Ask HN: My Startup is in talks with the first customer. How do I charge them? - flyfast

I have been working on an SAAS system over the last months. I put the demo online, and now I am in talks with the first company who ist interested in using it. I am not sure how I should charge them. I am in Europe and they are in the USA. I heard bad things about PayPal, so I guess it&#x27;s not a good idea to tell them to send the money to my PayPal account? Should I just give them my IBAN and SWIFT code and tell them to wire the money via bank-2-bank transfer?
======
mtmail
We've used Stripe + [https://plasso.co/](https://plasso.co/) for the first
SaaS customers. Zero coding, invoices look professional, supports recurring
subscriptions. The customer data remains in Stripe so nothing keeps you from
building a full system around the Stripe API (or other tools) in the future.

Bank transfer should work. Be prepared that questions about the full bank
postal address come up. Not all US banks are used to intl transfers it seems.
Some banks, well credit unions, don't do intl transfers at all.

Have a look at [https://transferwise.com/](https://transferwise.com/) as well.

------
techjuice
I would recommend using Stripe and keeping the interface for billing as simple
as possible. From working with directly with the people that have to make the
payments the easier it is for them to pay, see last payments and generate
previous invoices and see if they were paid the happier they are.

If you are using Stripe and Plasso or any of the other companies that make
your work look professional, the companies should also feel comfortable using
a credit card and subscribing or doing manual payments for your SaaS. Just
remember as your SaaS grows, if the money people are happy and the SaaS is
great they will normally keep coming back.

------
andersthue
I am too building a SaaS app in europe and are looking at getting us
customers, here in europe we charge by invoice but in the us we will use
either stripe or cleverbridge as payment provider.

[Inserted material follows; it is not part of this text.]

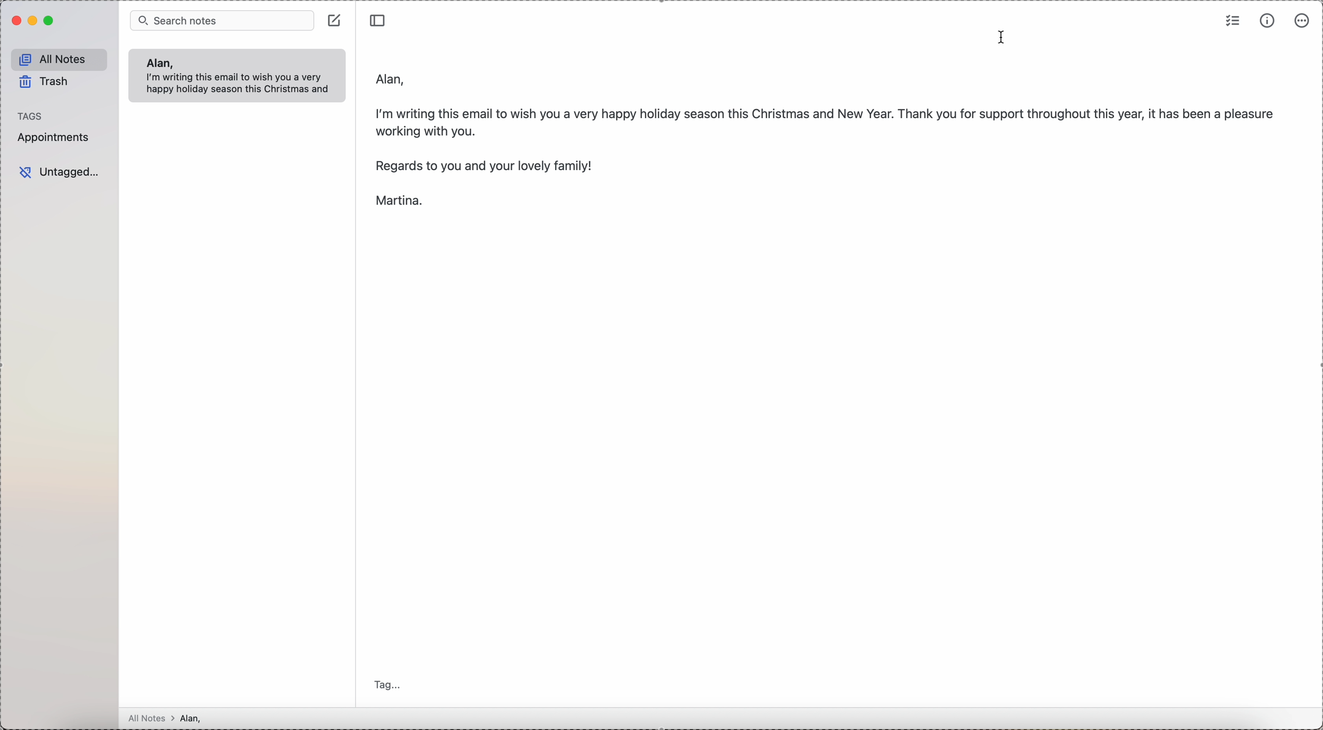 This screenshot has height=730, width=1323. I want to click on body text: I'm writing this email to wish you a very happy holiday season this Christmas and, so click(241, 85).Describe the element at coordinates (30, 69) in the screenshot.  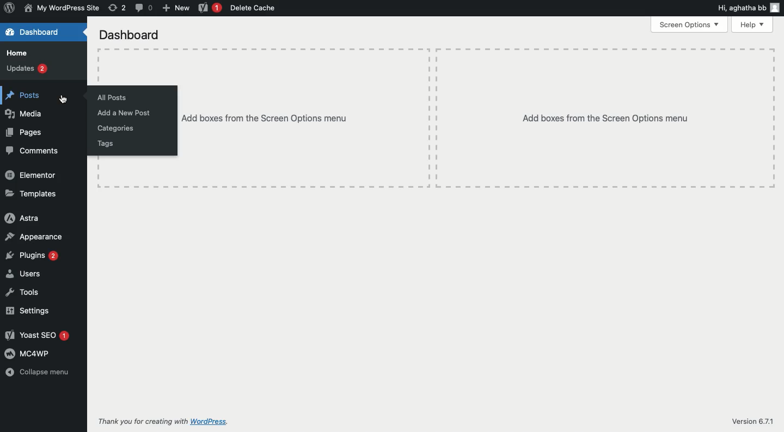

Edit: The nice about cleverbridge is that they handle all vat and EU Vat moss
- Stripe is faster to setup.

------
thepredestrian
Off topic but I am curious to know - how did you manage to land your first
customer? Sales has always been an enigma for me

------
melvinram
Stripe. It's super quick to implement.

------
eonw
most americans can barely send a wire. go with stripe or something easier.